§ **Alıştırma A**
Veri satırlarında "Viewport: 1692px width, 685px" ifadesini içeren satırdan satırların sonuna kadar olan kısmı, iki uç da dahil olmak üzere, hiçbir değişiklik yapmadan yazın.

Yoksulluk olgusu insanlık tarihi kadar eski bir kavram olup insanlık için önemli bir sorundur. Şüphesiz günümüzde yaşanan küreselleşme olgusu, bu sorunun gittikçe büyümesinde önemli bir etken olarak karşımıza çıkmaktadır. Küreselleşme ile birlikte piyasa odaklı yaklaşımların tüm dünyaya hâkim olması sebebiyle yapılan özelleştirmeler ve artan rekabet yüksek işsizlikle sonuçlanmıştır. Bir yandan teknolojik gelişmelere bağlı olarak insan gücünün yerini, yeni makinelerin ve bilgisayarların alması, diğer yandan ekonomik politikalar sonucunda kaynakların dengesiz dağılımı, insanların daha da yoksullaşmasına ve bazı kesimlerin en temel gereksinimlerini bile karşılayamamasına neden olmuştur (Güzel, 2011: 82).

Yoksulluk denilince aklımıza ilk gelen fakirlik, yani sefalet, açlık, yokluk, muhtaçlık, temel ve zorunlu ihtiyaçları yeterince karşılayamama, hayatla sürekli yaşam mücadelesi, hayatta kalabilme çabası yeterli varlığa sahip olamama, gelir elde etmeden mahrum olma beklenilmeyen maddî zorluklardan dolayı ortaya çıkan çaresizlik ve sıkıntı gelmektedir (Seyyar, A. 2006: 86).

Siyasi ve sosyo-ekonomik anlamda yoksulluğu açıklamaya çalışacak olursak, temel maddî ve sosyo-kültürel ihtiyaçları karşılayabilme açısından asgarî hayat temellerinin altında kalan bir yaşam şeklidir. Buna göre de, bir ülkenin ortalama gelir seviyesinin altında bir gelire sahip olan kişiler, yoksul denilen sınıfa girmektedir.

Yoksul sınıfın gelir düzeyi düşük olmasından ötürü, yaşamsal ihtiyaçlar olan Maslow’un ihtiyaçlar hiyerarşisinde en altta, ilk sırada karşılanması gereken fizyolojik ihtiyaç diye sıralamış olduğu yeme-içme, barınma, giyinme gibi ihtiyaçların yeterli seviyede karşılayamamasıdır.

Yoksulluk insanlığın var oluşundan bu yana var olan bir olgudur ve son dönemlerde gelişen teknoloji ve küreselleşme ile birlikle insanlığın en önemli sorunlarından biri haline gelmiştir. Küreselleşmenin etkisi ile beraber bu sorun gittikçe büyümüş dünyada yaşayan insanların gittikçe birbirleriyle kolay iletişim ve

(31)

§ **Alıştırma B**
Yoksulluk konulu alıntıyı kaldığı noktadan devam ettirin.

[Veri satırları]
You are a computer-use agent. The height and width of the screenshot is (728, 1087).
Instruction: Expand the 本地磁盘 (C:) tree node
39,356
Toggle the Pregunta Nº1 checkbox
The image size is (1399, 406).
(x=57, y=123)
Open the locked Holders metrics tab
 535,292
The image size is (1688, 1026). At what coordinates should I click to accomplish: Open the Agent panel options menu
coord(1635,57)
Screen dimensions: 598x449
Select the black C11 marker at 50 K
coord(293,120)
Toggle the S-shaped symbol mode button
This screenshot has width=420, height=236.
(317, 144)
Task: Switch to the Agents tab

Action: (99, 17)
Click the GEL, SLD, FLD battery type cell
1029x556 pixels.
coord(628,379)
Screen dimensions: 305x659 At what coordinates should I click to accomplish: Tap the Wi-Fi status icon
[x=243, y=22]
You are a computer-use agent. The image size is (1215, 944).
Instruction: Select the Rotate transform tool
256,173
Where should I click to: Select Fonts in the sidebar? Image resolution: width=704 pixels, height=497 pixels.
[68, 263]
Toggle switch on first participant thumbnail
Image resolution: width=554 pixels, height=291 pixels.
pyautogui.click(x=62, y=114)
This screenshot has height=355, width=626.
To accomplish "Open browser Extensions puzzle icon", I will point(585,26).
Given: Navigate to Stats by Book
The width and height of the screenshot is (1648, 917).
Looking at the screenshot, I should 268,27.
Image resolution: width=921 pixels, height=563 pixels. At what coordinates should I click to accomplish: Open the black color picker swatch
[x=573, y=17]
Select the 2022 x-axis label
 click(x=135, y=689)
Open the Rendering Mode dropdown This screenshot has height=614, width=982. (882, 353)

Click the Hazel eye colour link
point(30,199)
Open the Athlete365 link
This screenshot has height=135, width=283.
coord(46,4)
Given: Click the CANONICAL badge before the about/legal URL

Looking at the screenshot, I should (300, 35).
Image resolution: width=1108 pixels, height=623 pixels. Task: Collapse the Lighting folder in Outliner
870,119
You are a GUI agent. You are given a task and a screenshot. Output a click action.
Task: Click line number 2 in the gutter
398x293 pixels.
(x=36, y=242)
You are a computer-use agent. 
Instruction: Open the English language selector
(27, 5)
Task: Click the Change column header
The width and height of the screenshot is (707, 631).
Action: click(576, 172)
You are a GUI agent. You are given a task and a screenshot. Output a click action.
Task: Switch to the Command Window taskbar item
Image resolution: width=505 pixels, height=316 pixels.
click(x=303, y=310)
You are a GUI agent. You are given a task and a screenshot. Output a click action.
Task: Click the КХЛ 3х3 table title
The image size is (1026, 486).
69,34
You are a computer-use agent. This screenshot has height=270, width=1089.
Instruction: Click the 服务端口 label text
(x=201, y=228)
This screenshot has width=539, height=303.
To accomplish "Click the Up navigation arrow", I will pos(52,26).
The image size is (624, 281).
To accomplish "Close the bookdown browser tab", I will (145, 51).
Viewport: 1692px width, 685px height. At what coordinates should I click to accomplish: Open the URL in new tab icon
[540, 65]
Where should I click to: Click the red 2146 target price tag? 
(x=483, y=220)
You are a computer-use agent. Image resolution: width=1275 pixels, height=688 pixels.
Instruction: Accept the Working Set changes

§ **Alıştırma Yanıtı A**
Viewport: 1692px width, 685px height. At what coordinates should I click to accomplish: Open the URL in new tab icon
[540, 65]
Where should I click to: Click the red 2146 target price tag? 
(x=483, y=220)
You are a computer-use agent. Image resolution: width=1275 pixels, height=688 pixels.
Instruction: Accept the Working Set changes

§ **Alıştırma Yanıtı B**
alışveriş sağlamasıyla artan rekabetle beraber daha da çok yoksullaşan kesim oluşmaya başlamıştır. Küreselleşmenin yoksulluğu ve işsizliği arttırdığı gözlenmektedir. Teknolojik gelişmeler neticesinde insan gücünden çok makineleşmeye ve bilgi teknolojisinin kullanılmaya başlanılmasıyla zenginleşen kesimle yoksullaşan kesim arasında makas gittikçe açılmış. Ekonomik politikalarında etkisiyle işgücü piyasasına olan talep azaldığından sermayesi olan daha refah bir yaşama doğru ilerlerken sermayesi olmayan işgücü ( emek) yoğun çalışan kesim tüm dünyada hızla yoksullaşmaya doğru gitmektedir (Güzel, 2011: 82).

Yoksulluk her ne kadar insanlığın en önemli sorunlarından biri olsa da her topluma göre yoksulluk farklı boyutlarda olduğundan yoksulluğun tam ve net bir tanımını yapmak pek mümkün görülmemekle beraber genel bir tanım yapacak olursak ilk önce sözlük anlamı olarak; “Geçinmekte çok sıkıntı çeken (kimse, toplum, ülke), parasız, yoksuz, varlıksız, variyetsiz, fakir, fukara, zengin, varsıl karşıtı”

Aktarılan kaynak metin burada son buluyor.